前回取り上げた司馬遼太郎と井上ひさしの対談集「国家・宗教・日本人」は、1995年当時の対談だけれど、司馬遼太郎が、以下のようなことばで日本の発展は終わったという認識を述べている。
「もう、だいたいこれで終わりなんでしょう。日本のいわゆる発展は終わりで、あとはよき停滞、美しき停滞をできるかどうか。これを民族の能力をかけてやらなければいけないんです」
それから十七年経った今、客観的に見ても「日本の発展は終わった」という認識は間違いないと思う。
GDPでは、中国に抜かれ三位になり、ここ数年の外交でも日本の国力が落ちているのが実感としてわかる。
何より、時代の熱気のようなものがない。
対談集では明治時代、土木工学の最初の日本人教授になった古市公威がフランスに留学していたときに、猛烈な勉強をしていたときのエピソードが紹介されている。

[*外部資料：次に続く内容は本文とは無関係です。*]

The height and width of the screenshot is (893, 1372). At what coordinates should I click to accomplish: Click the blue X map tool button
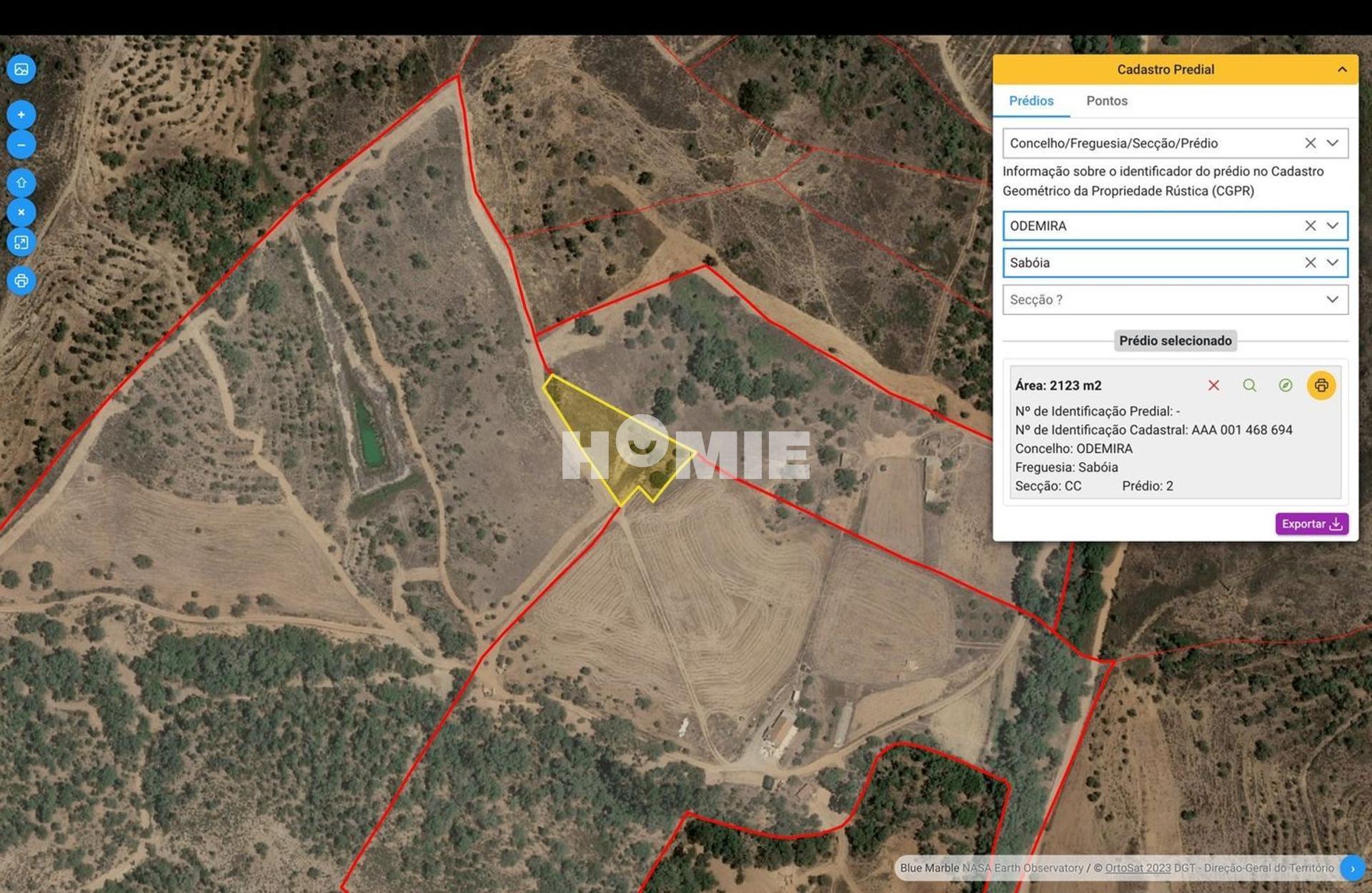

下宿のおばさんに「少し休まないと体をこわしますよ」と言われた古市は「ぼくが一日休むと日本は一日遅れます」と答えたという。
今でもそれだけ勉強している人はひょっとするといるのかもしれないが、日本のためという意識で勉強している人は皆無ではないだろうか。
でも、それが自然なのだと思う。少なくとも今の日本は先進国であり世界第三位の経済大国だ。そんな国に暮らしていて、お国のためなどという観念はまず生じることはないだろう。
われわれにこれから必要なのはエネルギーをたくさん使った大量生産・大量消費に支えられた経済発展を目指す大きな国家ではなく、少ないエネルギーをやりくりして効率性を高める一方、重要な価値があるものだけを取捨選択し、必要性の低いものは切り捨てる小さな国家なのだろう。
当然、GDPなどの経済指標の数字は右肩上がりにはならない。しかし、その停滞を「悪」ととらえず、誇りをもって緩やかな後退の道筋をたどること、それが司馬遼太郎が言った「美しき停滞」の意味なのだと思う。
言わば、伸び盛りの夢見がちな青春時代が終わり、現実を見据えた大人への成熟が求められているということなのだろう。
NHKで衆議院解散のニュースを見ながら、そんなことをふと考えました。